To the lessons learned about building something like this: A lot can go wrong, so first of all communication is always key, and describing the service is actually pretty hard because sometimes you’re not using the same vocabulary and so we all had to get on the same page, which means which option actually triggers what. We had a case of faulty firmware, which led to an open BGP session that, even though the link was nearly down, anycast would still try to serve packets to one of our HAProxy servers. That went away once we got better firmware, but we will add BFD to improve recovery time and detection.

Also, automation always has a price in business complexity. Getting someone up to the level to understand how we are doing things is, yeah, it takes some time and it’s not like, “Yeah, here you have your Ansible playbook; Deploy this and you’re done,” but, and closing, things are not as simple as you might think.

But what actually are the benefits? This is a wide variety; We have currently a consistent deployment for everything and this is the first time ever we know, okay, we have machines where other departments can get root, but we know they are consistently defined and this even goes to the monitoring because we…in the past we had systems that weren’t even monitored and then we get a call, “Hey, why is my machine down?” and we said, “Oh, we didn’t even know this existed.”
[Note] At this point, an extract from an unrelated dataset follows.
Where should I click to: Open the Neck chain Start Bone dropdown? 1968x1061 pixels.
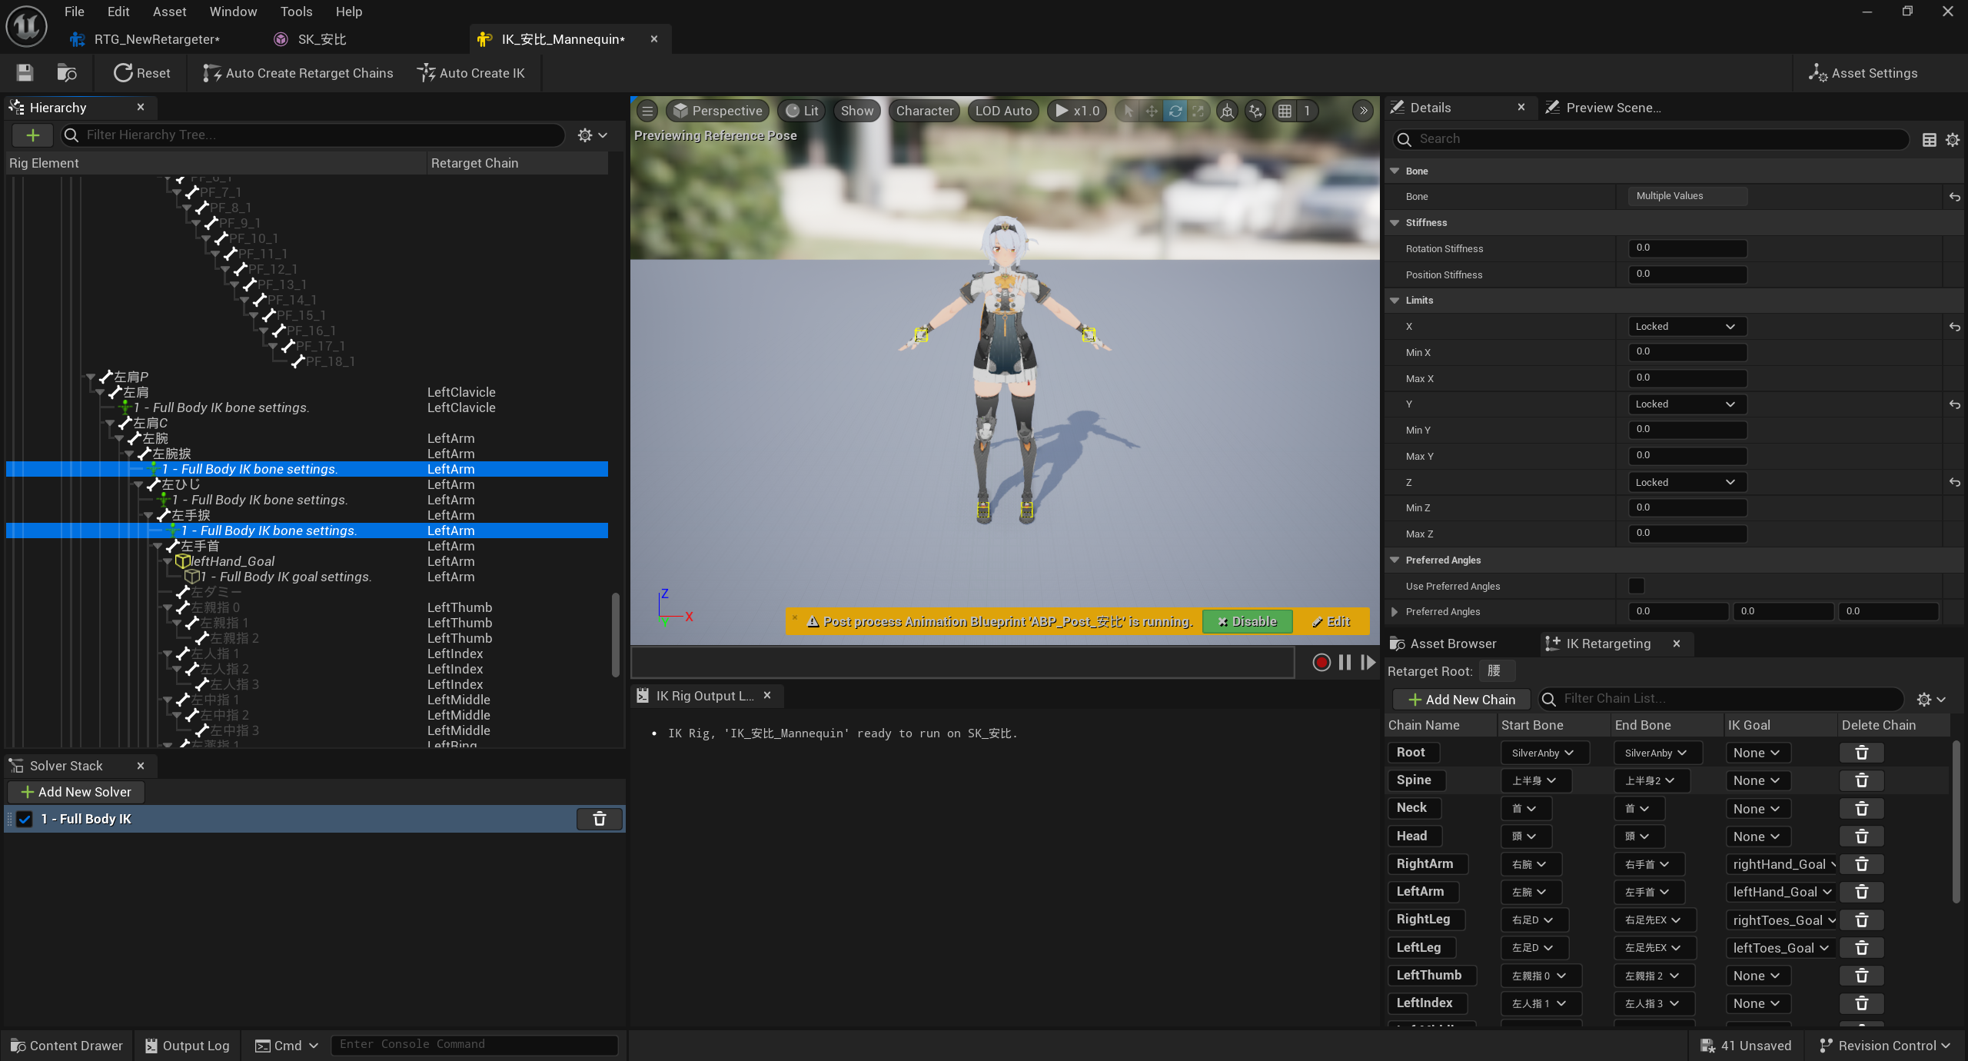click(1525, 808)
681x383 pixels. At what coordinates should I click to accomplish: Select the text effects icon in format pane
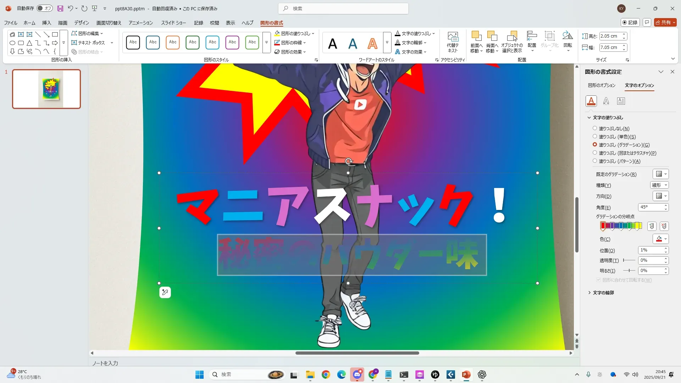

The IPv6 migration is really easy because we can simply turn on, give the FQDN an IPv6, build the configuration once again so HAProxy listens on that IP, it gets automatically announced by BIRD, and then we’re done because HAProxy is an IPv6/4 gateway, we don’t even need IPv6 for the backend. We have fast reconfiguration because if I change something in this defaults file, I can rebuild the whole batch of servers in seconds, and it’s really cheap. It’s really a cheap solution if we compare it to our old BIG-IP solution; and also we have no vendor lock-in and what I like best is it’s future-proof. If we ever say, “Okay, we are moving to the cloud or we are doing Kubernetes or some other fancy technology, we have a consistent definition of what a service is and we can simply apply this to our new technology because we have written it once, so we can simply reuse it. Also, security is always a nice benefit!